Therapeutic Typo-logics
Key information
- Date
- Time
-
3:00 pm to 5:00 pm
- Venue
- SOAS, Main Building
- Room
- RB01
- Event type
- Event highlights & Seminar
About this event
Typologies present a conundrum for those interested in the pursuit of human flourishing.
On the one hand, the categorisation of people into flattened, reductive ‘types’ has been widely recognised as a source of injustice and psychic injury. On the other hand, it is hard to see how we could make sense of, let alone navigate, an infinitely complex social world without resorting to typification.
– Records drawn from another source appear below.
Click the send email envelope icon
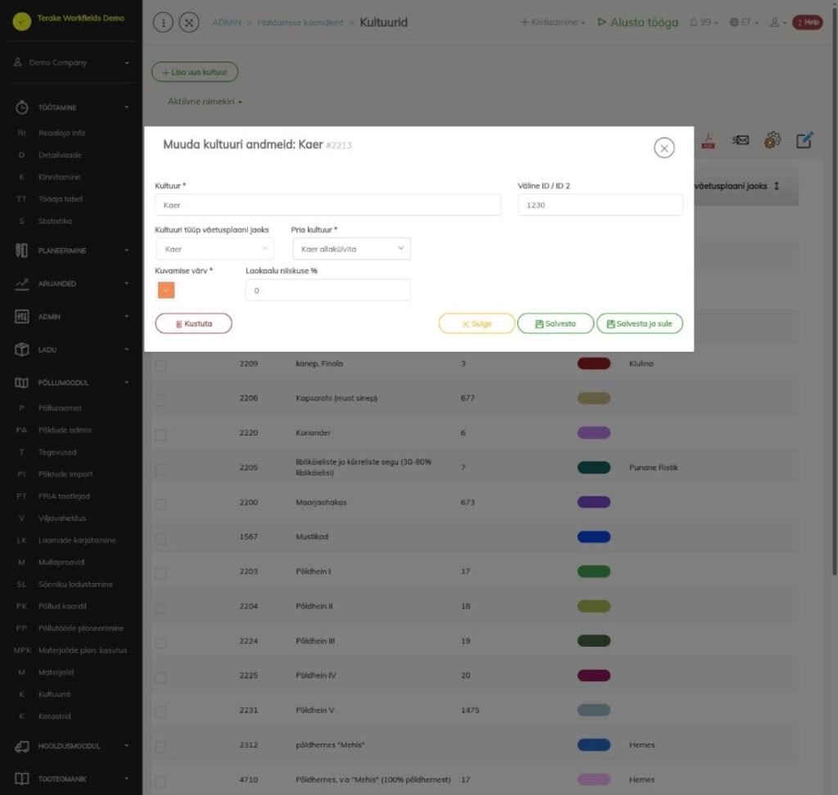This screenshot has height=795, width=838. point(740,140)
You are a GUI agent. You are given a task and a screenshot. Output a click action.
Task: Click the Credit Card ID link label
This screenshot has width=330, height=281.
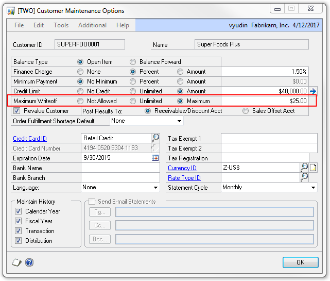tap(30, 139)
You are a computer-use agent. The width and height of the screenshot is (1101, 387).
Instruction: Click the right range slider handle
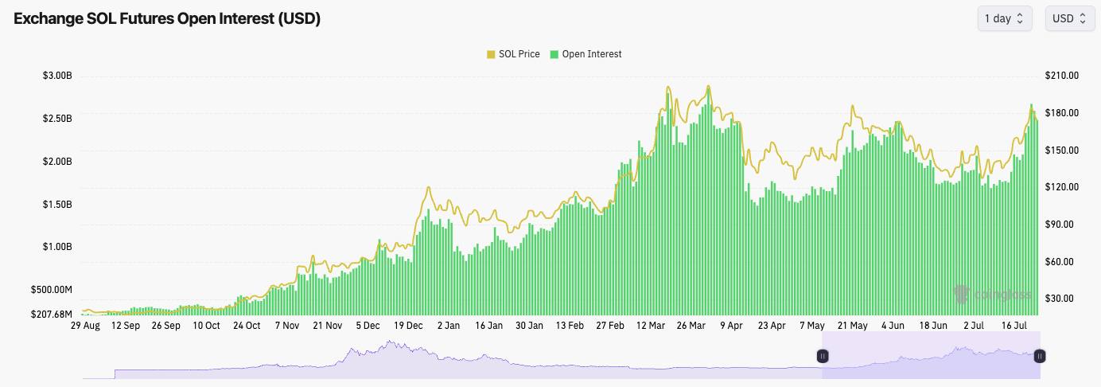tap(1039, 357)
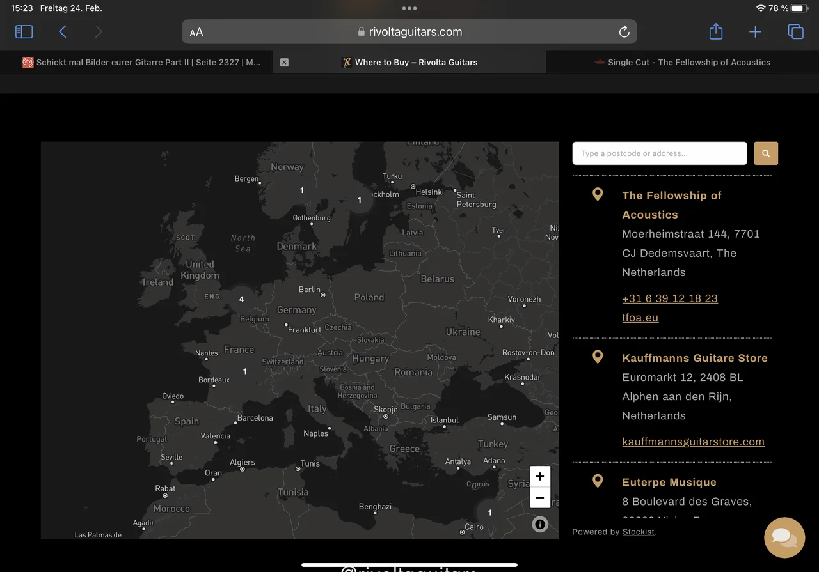Focus the postcode or address field

[659, 153]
In this seminar, I examine how this tension plays out on Indonesia’s hypnosis circuit, a milieu in which the practice of both therapeutic and prophylactic care involves the concerted deconstruction of ‘labels’ and ‘limiting beliefs’ in favour of embracing of subjects’ lived realities. Hypnotists’ projects of care can easily become compromised by the typologies taught within hypnopsychological discourse, as well as by those upon which the development of the hypnosis circuit has been predicated.
Nevertheless, the practice of hypnosis also illuminates how we can relate to typologies in less problematic ways that allow them to serve as conduits of connection and rapport. I examine the theoretical implications of such findings for an anthropology of types, and for the discipline’s own conflicted relationship to typological reason.
Registration
The event is free to attend, but external/non-SOAS visitors must register to attend.
Sponsor and organiser
The seminar series is funded by a grant from UKRI. SOAS launched its Centre for Anthropology and Mental Health Research in Action (CAMHRA) this year, as a centre that aims to foster collaborations between anthropology and mental health research and practice.
About the speaker
Dr Nicholas Long, London School of Economics and Political Science.